A co panu piłka zabrała?
Na pewno zdrowie. Ale więcej dała niż zabrała.
Jak pan dziś, po dwudziestu siedmiu latach od jazdy pociągiem Kijów – Warszawa, patrzy na Polskę?
Polska zmienia się na dobre. Miasta pięknieją. Drogi coraz lepsze. Pamiętam starą Łódź, starą Warszawę, starą Bydgoszcz. Wszystko się rozbudowuje. A zarazem kraj pozostaje zielony, pełen pięknych lasów, rzek, stawów. Polska to dziś moja druga ojczyzna. Mam tu mnóstwo bliskich, począwszy przecież od rodziny, bo dzieci urodziły się już tutaj. Polacy jak to Słowianie – są tacy, że ostatni kawałek chleba oddaliby przyjacielowi w potrzebie. Zawsze pomogą w trudnej sytuacji. Uważam, że Ukraina i Polska to siostrzane kraje. Tylko niektórzy wyciągają pewne stare sprawy, żeby nas skłócić, ale to już polityka. Ukrainie bliżej do Polski, Łotwy, Litwy, Estonii, do Europy, nawet bliżej do Białorusi, niż do Rosji.
Jak pan dziś patrzy na wschód Ukrainy, to co myśli?
Jestem tym przerażony. Była akcja, że ci z tamtych terenów chcą osiedlić się w Rosji. Putin obiecywał, że wszystko pomoże załatwić. No i załatwił – trafili na Syberię i zimę – temperatura minus pięćdziesiąt – spędzają w starych chatach. Właśnie starają się za własne pieniądze wrócić z powrotem.

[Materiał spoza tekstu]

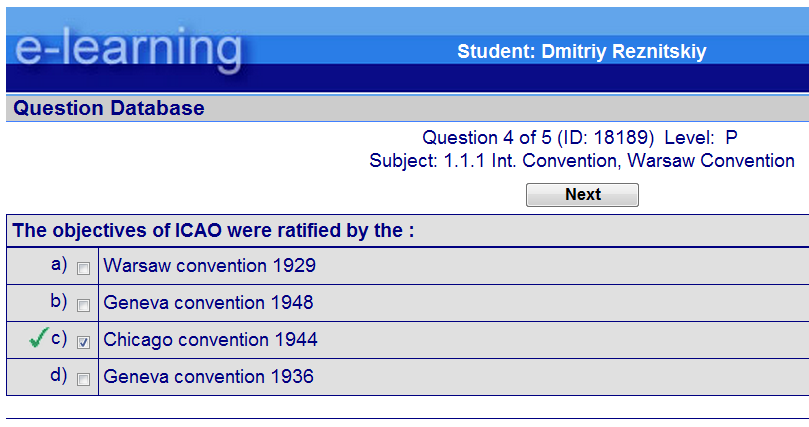Click the c) option label
Image resolution: width=809 pixels, height=427 pixels.
pyautogui.click(x=59, y=338)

Niektórzy nie wyjechali, siedzą tam, strzały nie strzały… Wszyscy dobrze wiemy, że to prowokacja Rosji. Jak ci niby “partyzanci” mogliby to sfinansować? Skąd wzięliby broń i amunicję? Strzelają codziennie i to nie z kapiszonów. Dla Rosji wygodnie, i tak muszę wykorzystać starą broń, mogą przemielić pieniążki. Ludzie chcieliby wyjść na ulicę, ale słowa powiedzieć nie mogą. U nas sytuacja polityczna jest dramatyczna. Oligarchia pseudoukraińska, gdzie każdy i tak ma silne powiązania z Rosją. Parlament kukiełkowy. Właśnie wprowadzili opłaty za ogrzewanie ryczałtem za cały rok. I to nie jest złe, sam tak mam, ale mi potem przychodzi zwrot lub dopłata. A tam nie ma liczników ani nic, masz płacić 800 hrywień co miesiąc bez względu czy to grudzień czy czerwiec. Czy normalny człowiek, normalny polityk, coś by takie wymyślił? I takich rzeczy jest bez liku.
Martwi się pan o rodzinę na Ukrainie?
Martwię się. Brat został, jego żona, trójka dzieci, poza tym dalsza rodzina. Wybieram się do nich raz do roku co najmniej. Autobusem lub samolotem. Tamtego pociągu już nie ma.